> Problem to work on:
Please repeat each line from the one holding "Viewport: 1080px width, 624px" through the final line of the data, exactly as it stands, with no pictures.

> Entries provided:

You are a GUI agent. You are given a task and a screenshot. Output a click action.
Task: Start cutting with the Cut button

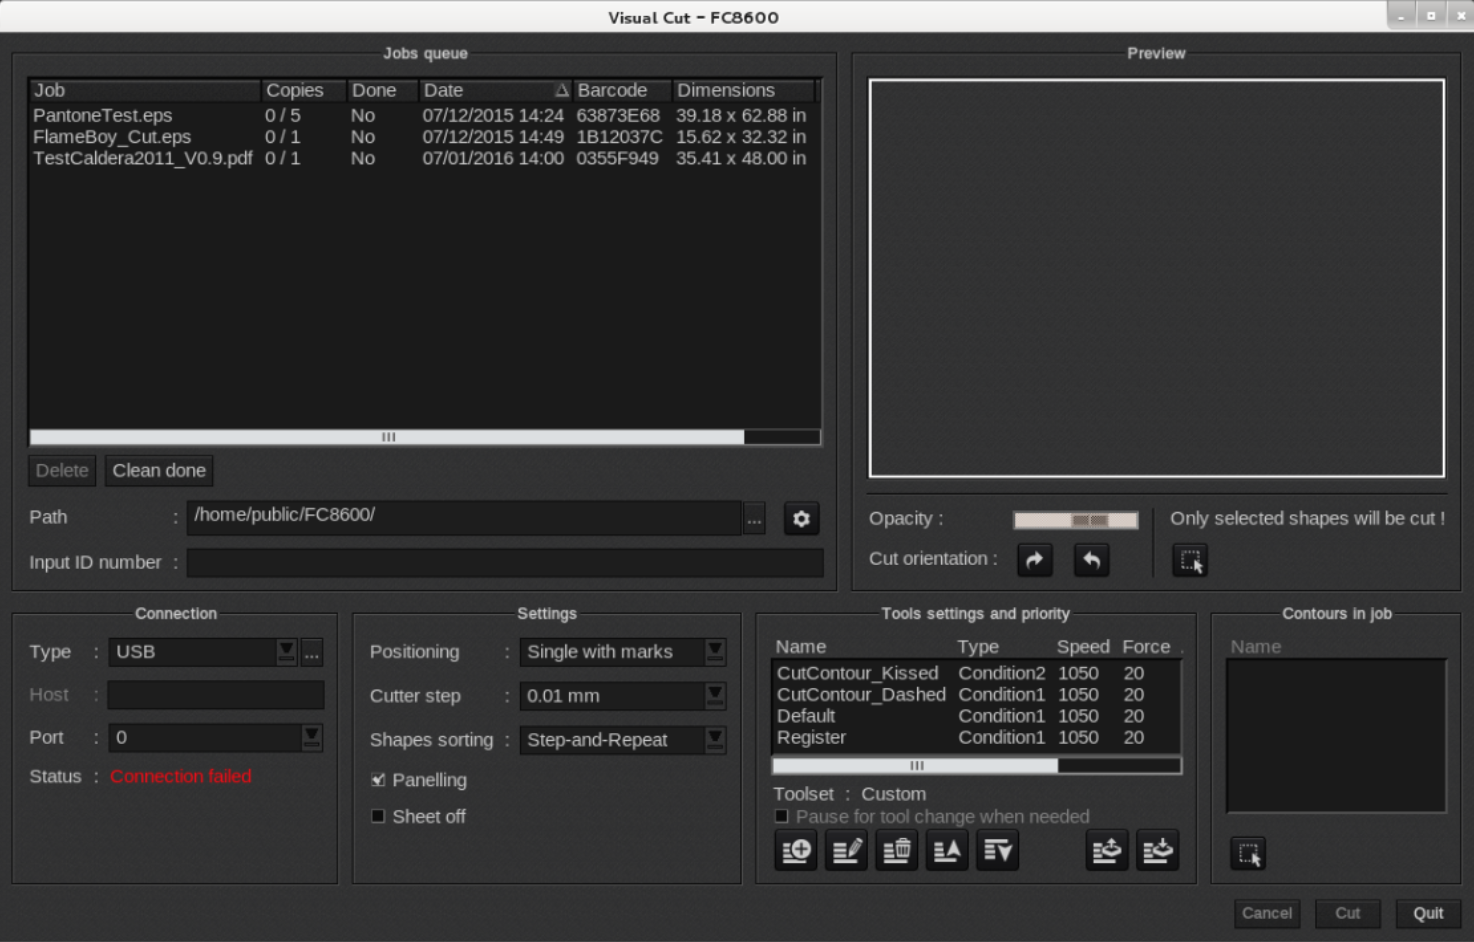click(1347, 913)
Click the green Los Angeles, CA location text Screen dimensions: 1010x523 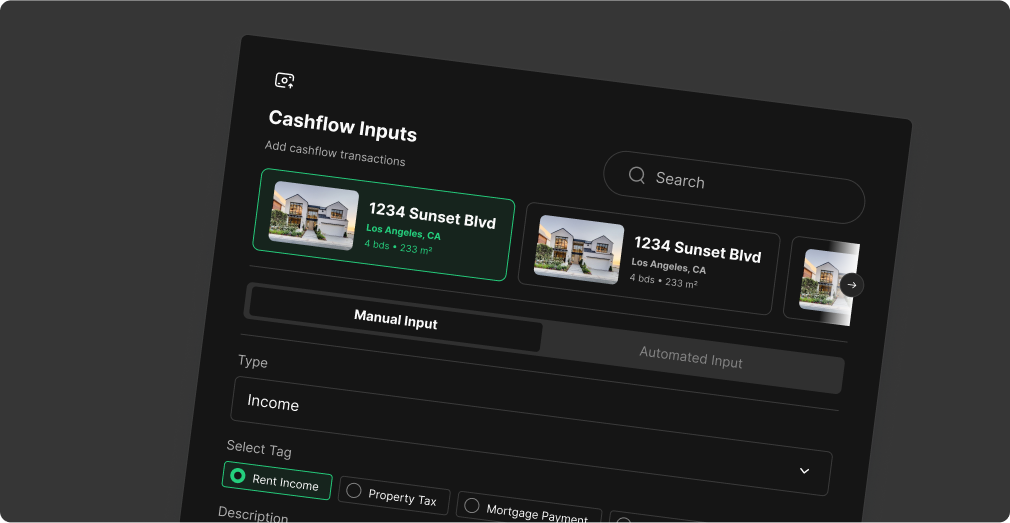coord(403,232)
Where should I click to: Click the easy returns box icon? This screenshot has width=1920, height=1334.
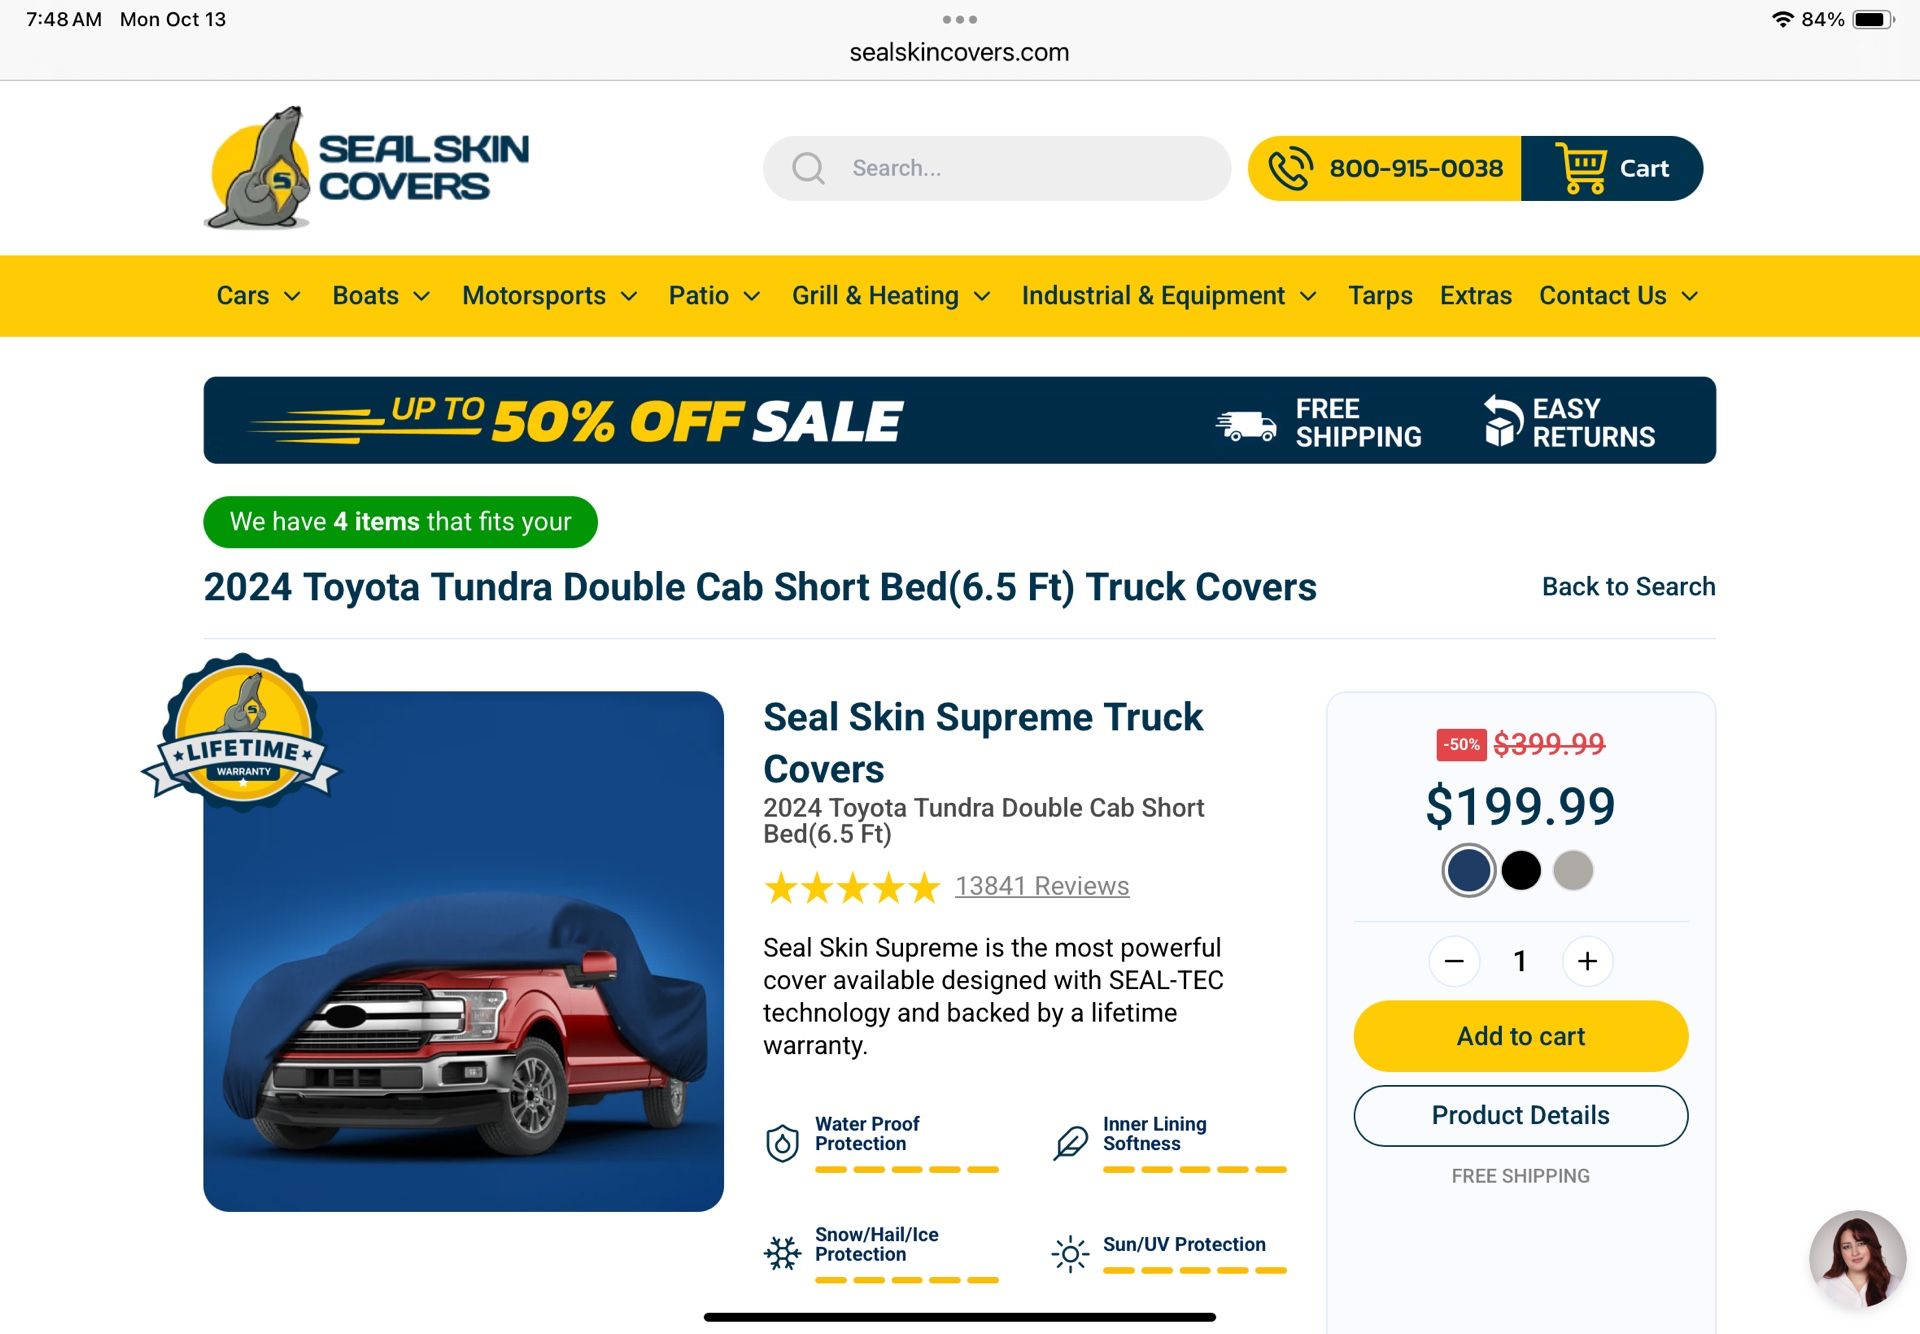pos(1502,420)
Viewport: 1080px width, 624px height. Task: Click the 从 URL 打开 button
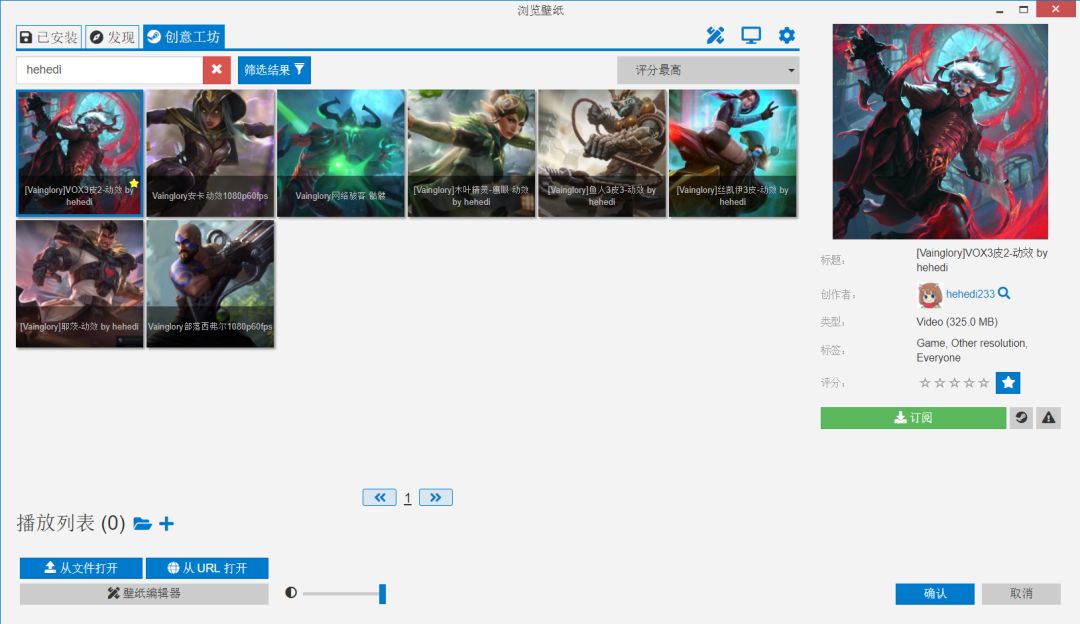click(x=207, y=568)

> Finished exercise:
Viewport: 1080px width, 624px height. Task: Click the 从 URL 打开 button
click(x=207, y=568)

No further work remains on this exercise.